The pair spent ten weeks trekking, helping locals and building in Chile, albeit a few weeks apart. Malcolm Sutherland, who ran both expeditions, has called the coincidence “absolutely crazy.”
He continued: "For me, it was a normal assumption that everybody else would have realised what that connection was. I think a lot of people don't realise there is that common connection there in their pasts."
During Kate's gap year, she studied at the British Institute in Florence, participated in the Raleigh International programme in Chile and crewed on Round the World Challenge boats in the Solent.
Another part of Prince William's gap year was certainly less glamorous than his future wife's as he spent it in the jungles of Belize with the Welsh Guards.
Katie Nicholl wrote in her book 'William and Harry' that the prince was placed in a "tough environment." She explained how "he was taught how to kill and prepare his food. An exercise code-named Native Trail began with instructors slaughtering a pig, hanging it from a pole and butchering it.”
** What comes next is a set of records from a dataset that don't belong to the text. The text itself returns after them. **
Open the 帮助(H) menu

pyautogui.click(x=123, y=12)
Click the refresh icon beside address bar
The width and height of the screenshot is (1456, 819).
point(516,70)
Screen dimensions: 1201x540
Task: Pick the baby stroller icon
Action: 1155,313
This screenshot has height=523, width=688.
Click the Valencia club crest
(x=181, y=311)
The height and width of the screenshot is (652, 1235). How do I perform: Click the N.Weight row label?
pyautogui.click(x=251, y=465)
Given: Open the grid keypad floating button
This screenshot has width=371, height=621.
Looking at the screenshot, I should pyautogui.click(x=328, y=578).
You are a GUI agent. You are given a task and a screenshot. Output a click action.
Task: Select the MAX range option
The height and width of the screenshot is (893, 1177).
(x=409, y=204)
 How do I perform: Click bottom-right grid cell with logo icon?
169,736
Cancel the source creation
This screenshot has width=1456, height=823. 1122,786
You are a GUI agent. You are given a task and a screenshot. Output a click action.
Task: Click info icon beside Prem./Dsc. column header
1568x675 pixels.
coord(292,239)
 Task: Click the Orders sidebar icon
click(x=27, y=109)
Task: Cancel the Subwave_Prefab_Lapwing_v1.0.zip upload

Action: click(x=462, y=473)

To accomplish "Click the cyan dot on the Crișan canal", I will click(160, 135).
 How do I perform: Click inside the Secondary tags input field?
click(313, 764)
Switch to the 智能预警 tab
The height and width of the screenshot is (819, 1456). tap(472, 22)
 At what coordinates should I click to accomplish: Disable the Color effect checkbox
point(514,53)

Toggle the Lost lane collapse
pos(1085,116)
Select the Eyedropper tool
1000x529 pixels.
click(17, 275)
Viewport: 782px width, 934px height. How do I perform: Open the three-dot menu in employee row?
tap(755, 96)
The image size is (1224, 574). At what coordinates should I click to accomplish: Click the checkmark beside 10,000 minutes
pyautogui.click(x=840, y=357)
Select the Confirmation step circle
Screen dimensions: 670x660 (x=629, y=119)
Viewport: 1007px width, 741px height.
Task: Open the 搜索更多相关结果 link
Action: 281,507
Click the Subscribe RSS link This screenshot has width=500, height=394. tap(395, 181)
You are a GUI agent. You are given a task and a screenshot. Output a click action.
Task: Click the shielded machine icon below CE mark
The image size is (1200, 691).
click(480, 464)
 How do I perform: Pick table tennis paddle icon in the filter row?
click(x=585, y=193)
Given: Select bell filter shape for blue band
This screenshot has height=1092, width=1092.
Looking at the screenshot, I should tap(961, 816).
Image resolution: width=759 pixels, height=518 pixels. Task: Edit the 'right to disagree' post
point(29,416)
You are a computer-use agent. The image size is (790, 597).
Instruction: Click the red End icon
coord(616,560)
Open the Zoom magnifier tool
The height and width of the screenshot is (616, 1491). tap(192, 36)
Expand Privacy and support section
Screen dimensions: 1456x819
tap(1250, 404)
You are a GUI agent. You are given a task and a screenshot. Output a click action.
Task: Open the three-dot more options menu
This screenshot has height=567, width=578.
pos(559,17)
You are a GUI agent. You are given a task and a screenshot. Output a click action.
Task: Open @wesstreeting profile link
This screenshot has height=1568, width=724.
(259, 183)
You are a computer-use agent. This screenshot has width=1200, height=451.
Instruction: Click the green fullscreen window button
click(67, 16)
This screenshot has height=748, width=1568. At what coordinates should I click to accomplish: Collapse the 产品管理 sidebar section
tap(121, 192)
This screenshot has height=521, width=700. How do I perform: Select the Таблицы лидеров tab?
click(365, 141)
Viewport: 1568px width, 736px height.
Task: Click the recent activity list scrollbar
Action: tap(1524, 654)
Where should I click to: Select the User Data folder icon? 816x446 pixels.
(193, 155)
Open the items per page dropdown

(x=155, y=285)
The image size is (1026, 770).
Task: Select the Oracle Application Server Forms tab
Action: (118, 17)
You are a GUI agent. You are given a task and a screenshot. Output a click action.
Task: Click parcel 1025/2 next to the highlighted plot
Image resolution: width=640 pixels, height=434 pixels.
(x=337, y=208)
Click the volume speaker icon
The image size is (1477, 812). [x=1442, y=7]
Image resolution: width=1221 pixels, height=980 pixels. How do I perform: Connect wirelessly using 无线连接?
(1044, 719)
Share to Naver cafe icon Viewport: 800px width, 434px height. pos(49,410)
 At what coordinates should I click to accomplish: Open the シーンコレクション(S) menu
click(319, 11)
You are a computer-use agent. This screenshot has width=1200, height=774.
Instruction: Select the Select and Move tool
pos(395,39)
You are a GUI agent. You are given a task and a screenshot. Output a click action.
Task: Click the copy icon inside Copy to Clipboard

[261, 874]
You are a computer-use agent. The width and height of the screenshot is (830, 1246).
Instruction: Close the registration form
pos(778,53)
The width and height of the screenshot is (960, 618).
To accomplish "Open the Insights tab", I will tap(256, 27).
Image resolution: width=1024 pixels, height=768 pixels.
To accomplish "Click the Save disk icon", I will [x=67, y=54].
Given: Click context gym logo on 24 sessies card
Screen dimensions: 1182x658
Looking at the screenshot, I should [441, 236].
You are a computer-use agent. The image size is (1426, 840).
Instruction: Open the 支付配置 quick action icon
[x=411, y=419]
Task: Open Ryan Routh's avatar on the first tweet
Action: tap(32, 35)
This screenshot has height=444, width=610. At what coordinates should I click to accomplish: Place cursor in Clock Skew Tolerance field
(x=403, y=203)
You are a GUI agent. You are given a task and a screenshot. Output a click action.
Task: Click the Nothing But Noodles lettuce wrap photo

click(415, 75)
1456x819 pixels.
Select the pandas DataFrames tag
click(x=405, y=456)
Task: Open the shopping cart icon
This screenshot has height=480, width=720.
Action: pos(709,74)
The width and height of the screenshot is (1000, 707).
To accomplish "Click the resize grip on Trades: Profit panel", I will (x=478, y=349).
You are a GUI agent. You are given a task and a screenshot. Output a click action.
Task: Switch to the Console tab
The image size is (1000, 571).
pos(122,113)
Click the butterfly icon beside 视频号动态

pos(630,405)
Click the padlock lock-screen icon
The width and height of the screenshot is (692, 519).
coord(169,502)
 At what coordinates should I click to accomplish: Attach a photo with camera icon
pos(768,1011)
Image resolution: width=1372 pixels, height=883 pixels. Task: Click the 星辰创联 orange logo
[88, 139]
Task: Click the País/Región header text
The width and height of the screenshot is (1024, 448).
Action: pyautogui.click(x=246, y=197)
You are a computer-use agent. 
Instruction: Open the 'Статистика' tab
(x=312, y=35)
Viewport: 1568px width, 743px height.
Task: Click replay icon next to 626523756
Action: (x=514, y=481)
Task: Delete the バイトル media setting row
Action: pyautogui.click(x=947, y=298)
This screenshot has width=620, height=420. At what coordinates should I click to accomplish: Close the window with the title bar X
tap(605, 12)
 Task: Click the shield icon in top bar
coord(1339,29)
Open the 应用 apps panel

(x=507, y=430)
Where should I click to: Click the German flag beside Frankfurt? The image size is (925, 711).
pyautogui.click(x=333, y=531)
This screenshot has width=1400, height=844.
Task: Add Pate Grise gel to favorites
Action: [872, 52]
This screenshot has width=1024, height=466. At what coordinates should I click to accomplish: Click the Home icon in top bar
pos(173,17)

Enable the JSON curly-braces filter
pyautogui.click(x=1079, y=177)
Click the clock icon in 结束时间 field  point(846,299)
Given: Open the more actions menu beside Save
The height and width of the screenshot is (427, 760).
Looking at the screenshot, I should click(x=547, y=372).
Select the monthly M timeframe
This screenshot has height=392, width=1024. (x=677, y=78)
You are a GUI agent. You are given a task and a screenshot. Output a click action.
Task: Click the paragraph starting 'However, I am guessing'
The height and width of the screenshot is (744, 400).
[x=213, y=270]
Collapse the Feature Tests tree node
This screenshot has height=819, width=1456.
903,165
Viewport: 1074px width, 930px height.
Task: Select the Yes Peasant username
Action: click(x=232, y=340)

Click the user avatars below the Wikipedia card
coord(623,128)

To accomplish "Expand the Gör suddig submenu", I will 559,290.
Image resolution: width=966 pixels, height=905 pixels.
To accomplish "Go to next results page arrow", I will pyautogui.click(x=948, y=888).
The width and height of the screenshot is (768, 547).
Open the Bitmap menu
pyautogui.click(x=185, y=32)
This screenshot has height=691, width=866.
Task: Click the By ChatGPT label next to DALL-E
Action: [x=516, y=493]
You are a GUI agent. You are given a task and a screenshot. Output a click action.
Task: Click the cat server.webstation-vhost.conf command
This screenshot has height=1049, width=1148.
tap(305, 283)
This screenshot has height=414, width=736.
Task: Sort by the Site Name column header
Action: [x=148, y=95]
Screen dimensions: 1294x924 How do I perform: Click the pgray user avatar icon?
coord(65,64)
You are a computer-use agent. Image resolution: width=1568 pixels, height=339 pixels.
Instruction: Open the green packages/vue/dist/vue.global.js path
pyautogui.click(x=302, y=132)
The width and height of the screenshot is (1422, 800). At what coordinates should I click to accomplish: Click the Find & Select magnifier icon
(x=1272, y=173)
She added: “The soldiers, William included, were then given a live chicken to dispatch. They had to wring its neck and cut off its head and feet with a machete, pluck its feathers and gut it before cooking it over a fire, exactly as they would have to do if they were living off the land in a jungle war. They were shown how to make a termite stew – and then made to eat it.”
The sleeping situation was also a challenge: "at night, William tried to snatch what little sleep he could in the rain in a hammock strung between two trees."
In addition to Belize and his Raleigh Challenge in Chile, William also reportedly used his gap year to explore places like Kenya and the Indian Ocean island of Rodrigues.